To do:
Among these records, which lines include "showing"? Copy them out.

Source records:
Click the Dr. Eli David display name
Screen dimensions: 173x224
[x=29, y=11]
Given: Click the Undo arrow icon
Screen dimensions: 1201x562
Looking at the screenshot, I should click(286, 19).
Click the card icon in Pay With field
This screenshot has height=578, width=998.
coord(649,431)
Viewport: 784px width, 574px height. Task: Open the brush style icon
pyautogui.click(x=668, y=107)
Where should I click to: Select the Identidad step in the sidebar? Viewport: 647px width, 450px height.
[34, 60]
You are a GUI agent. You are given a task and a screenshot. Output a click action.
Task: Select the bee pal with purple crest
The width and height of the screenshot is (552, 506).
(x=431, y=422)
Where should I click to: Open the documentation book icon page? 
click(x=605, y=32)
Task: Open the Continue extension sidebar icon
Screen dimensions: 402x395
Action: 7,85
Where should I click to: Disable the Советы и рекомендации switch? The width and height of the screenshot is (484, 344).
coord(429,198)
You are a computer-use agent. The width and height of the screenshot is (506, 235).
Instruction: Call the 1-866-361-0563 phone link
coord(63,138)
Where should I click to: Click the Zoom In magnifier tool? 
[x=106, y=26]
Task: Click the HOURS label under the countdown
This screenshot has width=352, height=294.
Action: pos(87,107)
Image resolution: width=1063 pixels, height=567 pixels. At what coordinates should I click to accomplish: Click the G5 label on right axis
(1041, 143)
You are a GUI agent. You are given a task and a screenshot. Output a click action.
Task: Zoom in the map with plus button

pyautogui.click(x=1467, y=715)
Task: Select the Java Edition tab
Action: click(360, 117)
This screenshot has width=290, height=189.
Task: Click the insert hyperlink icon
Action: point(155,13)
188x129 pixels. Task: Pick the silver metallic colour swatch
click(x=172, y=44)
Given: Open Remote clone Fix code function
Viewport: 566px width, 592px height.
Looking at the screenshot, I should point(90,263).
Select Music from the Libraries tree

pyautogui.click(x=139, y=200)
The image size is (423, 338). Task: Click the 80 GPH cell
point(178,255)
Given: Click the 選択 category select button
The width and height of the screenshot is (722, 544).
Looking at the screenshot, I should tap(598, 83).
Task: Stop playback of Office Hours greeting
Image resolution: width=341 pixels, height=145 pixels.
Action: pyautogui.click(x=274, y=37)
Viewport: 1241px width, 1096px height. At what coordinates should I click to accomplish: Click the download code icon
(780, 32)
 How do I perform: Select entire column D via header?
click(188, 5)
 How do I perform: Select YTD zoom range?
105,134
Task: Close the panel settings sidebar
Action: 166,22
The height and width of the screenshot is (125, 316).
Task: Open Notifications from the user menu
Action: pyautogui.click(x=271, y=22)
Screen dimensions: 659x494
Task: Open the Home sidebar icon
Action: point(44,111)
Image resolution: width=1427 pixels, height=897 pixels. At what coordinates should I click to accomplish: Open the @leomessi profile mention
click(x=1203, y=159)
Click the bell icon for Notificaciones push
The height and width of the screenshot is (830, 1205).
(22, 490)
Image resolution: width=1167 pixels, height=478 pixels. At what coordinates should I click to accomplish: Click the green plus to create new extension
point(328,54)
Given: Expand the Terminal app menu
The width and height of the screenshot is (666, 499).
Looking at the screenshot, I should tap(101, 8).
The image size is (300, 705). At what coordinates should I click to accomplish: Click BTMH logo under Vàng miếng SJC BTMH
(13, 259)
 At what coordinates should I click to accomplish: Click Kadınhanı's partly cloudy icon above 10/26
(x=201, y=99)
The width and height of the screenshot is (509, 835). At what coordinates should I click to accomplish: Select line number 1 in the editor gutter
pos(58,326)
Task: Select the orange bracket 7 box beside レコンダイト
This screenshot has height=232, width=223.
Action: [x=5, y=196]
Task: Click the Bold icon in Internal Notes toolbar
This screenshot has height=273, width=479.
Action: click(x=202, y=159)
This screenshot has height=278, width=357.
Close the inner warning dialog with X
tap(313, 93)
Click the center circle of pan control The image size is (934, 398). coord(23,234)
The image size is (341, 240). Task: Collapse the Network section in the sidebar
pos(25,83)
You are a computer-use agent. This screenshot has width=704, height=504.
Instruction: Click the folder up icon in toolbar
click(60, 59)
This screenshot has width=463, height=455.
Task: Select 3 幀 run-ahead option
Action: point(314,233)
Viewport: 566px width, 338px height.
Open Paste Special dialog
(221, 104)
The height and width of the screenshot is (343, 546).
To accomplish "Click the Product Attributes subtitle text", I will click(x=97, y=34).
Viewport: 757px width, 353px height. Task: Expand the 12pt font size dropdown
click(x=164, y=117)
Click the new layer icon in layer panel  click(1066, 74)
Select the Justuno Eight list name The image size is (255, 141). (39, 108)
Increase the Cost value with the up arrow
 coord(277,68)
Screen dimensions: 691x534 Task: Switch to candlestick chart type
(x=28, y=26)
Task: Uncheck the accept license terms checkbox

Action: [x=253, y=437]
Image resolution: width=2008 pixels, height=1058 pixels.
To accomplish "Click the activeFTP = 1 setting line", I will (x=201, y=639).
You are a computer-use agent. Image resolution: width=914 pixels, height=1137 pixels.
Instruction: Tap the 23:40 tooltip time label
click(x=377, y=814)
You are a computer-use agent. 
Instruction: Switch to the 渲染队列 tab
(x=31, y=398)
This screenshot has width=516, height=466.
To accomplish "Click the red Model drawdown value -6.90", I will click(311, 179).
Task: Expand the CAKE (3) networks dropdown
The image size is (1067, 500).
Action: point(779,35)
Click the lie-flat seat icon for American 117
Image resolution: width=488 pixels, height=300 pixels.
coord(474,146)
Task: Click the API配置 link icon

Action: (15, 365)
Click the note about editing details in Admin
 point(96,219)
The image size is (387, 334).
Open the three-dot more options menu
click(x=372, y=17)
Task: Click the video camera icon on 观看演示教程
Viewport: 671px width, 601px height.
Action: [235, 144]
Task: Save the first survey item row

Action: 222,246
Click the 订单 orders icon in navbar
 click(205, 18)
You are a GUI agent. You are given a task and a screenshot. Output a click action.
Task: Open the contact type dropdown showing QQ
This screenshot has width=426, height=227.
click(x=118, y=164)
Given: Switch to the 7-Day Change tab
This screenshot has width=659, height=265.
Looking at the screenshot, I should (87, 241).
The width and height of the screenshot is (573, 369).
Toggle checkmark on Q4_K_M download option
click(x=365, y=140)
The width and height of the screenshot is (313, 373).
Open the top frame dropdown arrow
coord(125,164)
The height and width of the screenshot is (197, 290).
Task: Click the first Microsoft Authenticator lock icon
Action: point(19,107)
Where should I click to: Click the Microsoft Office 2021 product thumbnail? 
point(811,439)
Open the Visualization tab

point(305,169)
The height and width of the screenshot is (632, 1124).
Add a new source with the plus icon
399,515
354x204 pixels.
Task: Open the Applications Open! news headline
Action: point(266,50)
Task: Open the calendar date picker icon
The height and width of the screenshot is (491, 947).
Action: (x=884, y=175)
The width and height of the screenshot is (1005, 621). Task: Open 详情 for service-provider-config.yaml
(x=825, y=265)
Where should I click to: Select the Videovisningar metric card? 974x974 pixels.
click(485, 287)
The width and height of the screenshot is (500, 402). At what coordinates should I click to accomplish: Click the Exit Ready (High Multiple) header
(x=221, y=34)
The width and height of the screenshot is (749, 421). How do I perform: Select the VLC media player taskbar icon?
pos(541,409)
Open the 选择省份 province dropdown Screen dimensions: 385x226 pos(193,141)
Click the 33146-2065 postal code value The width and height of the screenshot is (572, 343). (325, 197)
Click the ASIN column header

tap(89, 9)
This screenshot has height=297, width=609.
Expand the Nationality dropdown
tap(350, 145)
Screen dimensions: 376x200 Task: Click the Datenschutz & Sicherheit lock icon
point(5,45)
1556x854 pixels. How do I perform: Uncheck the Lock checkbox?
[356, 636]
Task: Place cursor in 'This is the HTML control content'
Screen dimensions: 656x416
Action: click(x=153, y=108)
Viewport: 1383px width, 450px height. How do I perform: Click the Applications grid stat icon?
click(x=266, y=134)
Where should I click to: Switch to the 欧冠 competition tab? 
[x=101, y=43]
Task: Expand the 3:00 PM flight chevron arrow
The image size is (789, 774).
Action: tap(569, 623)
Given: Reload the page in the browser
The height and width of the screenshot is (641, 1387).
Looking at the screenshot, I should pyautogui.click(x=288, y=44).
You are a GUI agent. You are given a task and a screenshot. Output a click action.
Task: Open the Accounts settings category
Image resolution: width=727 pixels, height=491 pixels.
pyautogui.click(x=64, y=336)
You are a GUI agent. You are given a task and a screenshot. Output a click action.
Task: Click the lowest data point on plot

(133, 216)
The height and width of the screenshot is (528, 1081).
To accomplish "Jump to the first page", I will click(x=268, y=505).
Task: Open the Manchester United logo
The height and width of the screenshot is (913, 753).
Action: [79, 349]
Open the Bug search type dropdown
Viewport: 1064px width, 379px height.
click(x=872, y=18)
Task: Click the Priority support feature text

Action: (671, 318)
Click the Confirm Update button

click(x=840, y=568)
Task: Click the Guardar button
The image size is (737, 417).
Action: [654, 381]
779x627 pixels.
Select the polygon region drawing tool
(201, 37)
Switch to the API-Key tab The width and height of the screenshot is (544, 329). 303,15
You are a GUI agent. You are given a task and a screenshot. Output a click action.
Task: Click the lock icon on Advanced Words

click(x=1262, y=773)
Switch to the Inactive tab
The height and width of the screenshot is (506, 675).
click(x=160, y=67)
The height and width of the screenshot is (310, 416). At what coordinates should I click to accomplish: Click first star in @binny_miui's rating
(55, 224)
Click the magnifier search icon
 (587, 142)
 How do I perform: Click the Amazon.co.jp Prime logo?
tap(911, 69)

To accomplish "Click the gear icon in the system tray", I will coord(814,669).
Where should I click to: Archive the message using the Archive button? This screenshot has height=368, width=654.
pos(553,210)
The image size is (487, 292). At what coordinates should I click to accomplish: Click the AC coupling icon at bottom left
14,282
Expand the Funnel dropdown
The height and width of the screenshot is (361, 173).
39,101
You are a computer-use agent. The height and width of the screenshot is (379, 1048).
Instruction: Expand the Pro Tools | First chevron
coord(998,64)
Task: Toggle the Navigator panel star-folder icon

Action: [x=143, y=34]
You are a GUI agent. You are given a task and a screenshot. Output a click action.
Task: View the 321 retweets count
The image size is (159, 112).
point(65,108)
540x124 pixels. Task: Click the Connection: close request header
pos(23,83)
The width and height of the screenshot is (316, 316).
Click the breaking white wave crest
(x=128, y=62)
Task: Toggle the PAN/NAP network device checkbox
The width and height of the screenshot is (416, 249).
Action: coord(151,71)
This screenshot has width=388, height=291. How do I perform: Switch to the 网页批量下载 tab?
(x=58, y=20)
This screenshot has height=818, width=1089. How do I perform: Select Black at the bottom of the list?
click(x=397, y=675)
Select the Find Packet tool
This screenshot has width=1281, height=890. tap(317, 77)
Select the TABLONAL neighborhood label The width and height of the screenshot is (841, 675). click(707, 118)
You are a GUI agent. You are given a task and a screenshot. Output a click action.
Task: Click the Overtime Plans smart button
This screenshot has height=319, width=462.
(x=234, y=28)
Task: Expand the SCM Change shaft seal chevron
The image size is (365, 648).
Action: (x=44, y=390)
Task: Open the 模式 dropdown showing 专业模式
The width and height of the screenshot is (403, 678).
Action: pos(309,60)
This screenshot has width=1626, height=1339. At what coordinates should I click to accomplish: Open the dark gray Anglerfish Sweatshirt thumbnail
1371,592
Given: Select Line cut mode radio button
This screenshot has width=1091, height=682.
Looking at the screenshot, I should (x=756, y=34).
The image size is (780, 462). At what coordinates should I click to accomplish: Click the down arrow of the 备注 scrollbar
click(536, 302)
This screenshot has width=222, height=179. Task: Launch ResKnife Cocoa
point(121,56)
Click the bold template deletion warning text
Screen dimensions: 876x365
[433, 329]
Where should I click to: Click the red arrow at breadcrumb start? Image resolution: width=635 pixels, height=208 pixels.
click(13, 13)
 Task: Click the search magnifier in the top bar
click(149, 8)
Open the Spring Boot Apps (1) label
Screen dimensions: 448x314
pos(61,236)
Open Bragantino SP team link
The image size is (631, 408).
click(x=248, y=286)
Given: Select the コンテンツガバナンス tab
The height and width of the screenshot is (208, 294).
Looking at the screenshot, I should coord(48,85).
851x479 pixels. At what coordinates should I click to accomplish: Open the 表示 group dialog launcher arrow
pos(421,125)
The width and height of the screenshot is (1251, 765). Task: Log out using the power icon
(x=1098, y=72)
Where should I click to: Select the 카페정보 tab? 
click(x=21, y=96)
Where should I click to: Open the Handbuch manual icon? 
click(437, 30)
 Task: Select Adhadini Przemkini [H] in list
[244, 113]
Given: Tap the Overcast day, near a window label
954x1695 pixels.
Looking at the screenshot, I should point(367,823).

Exercise answer:
Task: Open the contact type dropdown showing QQ
Task: Open the 模式 dropdown showing 专业模式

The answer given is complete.